Figure 1. Peripheral nerve structure. Each axon is enveloped by endoneurium and Schwann cells. Groups of these nerve filaments are organized into fascicles by perineurium, and these fascicles are finally sheathed in epineurium to form a peripheral nerve.
Distally, the axons and myelin in the distal stump degenerate and are cleared (via a cascade of molecular and cellular events known as Wallerian degeneration (WD) (Figure 2) [16][17]. WD is a crucial process as the debris generates inhibitory signals such as myelin-associated glycoprotein that prevent axonal nascent neural growth from the proximal stump. SCs play a key role in the distal segment during WD. Axonal degeneration causes the loss of axonal contact with their SCs causing these adaptable cells (i.e., SCs) to re-enter the cell cycle and de-differentiate from a supportive to a repair phenotype. Gene expression of structural proteins such as myelin basic protein and myelin-associated glycoprotein are reduced, while reparative proteins such as NGF, basic fibroblast growth factor, Neurotrophin-3 (NT-3), neural cell adhesion molecule (NCAM), and glial maturation factor-β gene expression is upregulated. The de-differentiated SCs phagocytize degenerated myelin and repurpose it for future remyelination. They also express chemokine C-C motif ligand 2 (CCL2), leukemia inhibitory factor (LIF), IL-1α, IL-1β, IL-6, and pancreatitis-associated protein III (PAP-III) through the leaky nerve-blood barrier to recruit immune cells for further debris clearance [13][14][15][16][17]. Among immune cells, the first responders to the injured area are neutrophils, followed by macrophages that arrive 2–3 days after injury and peak at one week [16]. Macrophages clean up myelin via phospholipase A2 (PLA2) initiated phagocytosis, whose products, lysophosphatidylcholine (LPC) and C-reactive protein, activate the classic complement pathway [16]. In addition to cleaning up the debris, macrophages contribute to neural regeneration by producing proteases and growth-promoting factors, stimulating ECM remodeling, and regulating SCs. In addition to cleaning up the debris, macrophages contribute to neural regeneration by producing proteases and growth-promoting factors, stimulating ECM remodeling, and regulating Schwann cells [16].

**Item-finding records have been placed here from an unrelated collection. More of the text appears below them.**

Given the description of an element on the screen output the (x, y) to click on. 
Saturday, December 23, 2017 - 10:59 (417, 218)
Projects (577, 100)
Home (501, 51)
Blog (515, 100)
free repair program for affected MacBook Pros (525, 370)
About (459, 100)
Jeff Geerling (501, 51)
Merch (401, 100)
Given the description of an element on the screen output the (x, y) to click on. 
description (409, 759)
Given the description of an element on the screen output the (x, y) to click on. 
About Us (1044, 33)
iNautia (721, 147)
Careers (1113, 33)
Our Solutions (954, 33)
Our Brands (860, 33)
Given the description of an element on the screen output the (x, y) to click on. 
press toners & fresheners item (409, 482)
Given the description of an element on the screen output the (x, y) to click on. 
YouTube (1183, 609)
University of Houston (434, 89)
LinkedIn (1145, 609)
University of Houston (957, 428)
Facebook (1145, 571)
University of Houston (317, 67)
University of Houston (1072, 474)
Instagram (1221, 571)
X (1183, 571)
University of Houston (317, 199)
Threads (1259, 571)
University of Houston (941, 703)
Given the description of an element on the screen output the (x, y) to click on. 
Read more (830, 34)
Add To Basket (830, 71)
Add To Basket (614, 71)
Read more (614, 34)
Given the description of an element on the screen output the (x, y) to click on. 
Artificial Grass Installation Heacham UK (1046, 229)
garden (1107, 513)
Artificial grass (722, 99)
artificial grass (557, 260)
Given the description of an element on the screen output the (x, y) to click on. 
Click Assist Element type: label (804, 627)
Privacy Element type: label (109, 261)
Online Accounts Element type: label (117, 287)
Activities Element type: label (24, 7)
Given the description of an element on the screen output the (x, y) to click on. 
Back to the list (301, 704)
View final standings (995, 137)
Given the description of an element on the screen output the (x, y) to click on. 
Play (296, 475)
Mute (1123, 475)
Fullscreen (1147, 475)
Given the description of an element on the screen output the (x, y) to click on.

Figure 2. (A). Intact peripheral nerve. (B). Nerve transection leads to events in the proximal stump and distal stump. Proximally, the cell nucleus moves to the periphery and Nissl bodies disperse with increased protein synthesis to help repair the damage and seal the proximal membrane. Distally, Wallerian degeneration occurs which includes de-differentiation of Schwann cells, recruitment of macrophages that help breakdown and clear the debris in preparation of axonal regeneration.

3. End-to-End Repair

Early peripheral regeneration studies by Cruikshank in the late 18th century were instrumental in the ultimate surgical repair of nerves. Von Langebeck performed one of the earliest successful surgical nerve repairs of the median nerve in 1876, with return of function in a year [2][18][19]. Woolsey was first to describe the end-to-end suture technique in 1907 which led to the end-to-end (ETE) surgical repair being more acceptable in clinical practice [18][19]. World War I accelerated the developments in the field of nerve repair and yielded procedures such as nerve grafting, described by Tinel and Elsberg [16]. As nerve grafting became more popular, Tinel, Elsberg, and Babcock detailed surgical decision making and when end-to-end repair is preferred to grafts [16]. In 1964, Smith popularized the use of the microscope for peripheral nerve surgery, which enabled more advanced nerve repairs and led to the modern surgical nerve repair techniques [18][19].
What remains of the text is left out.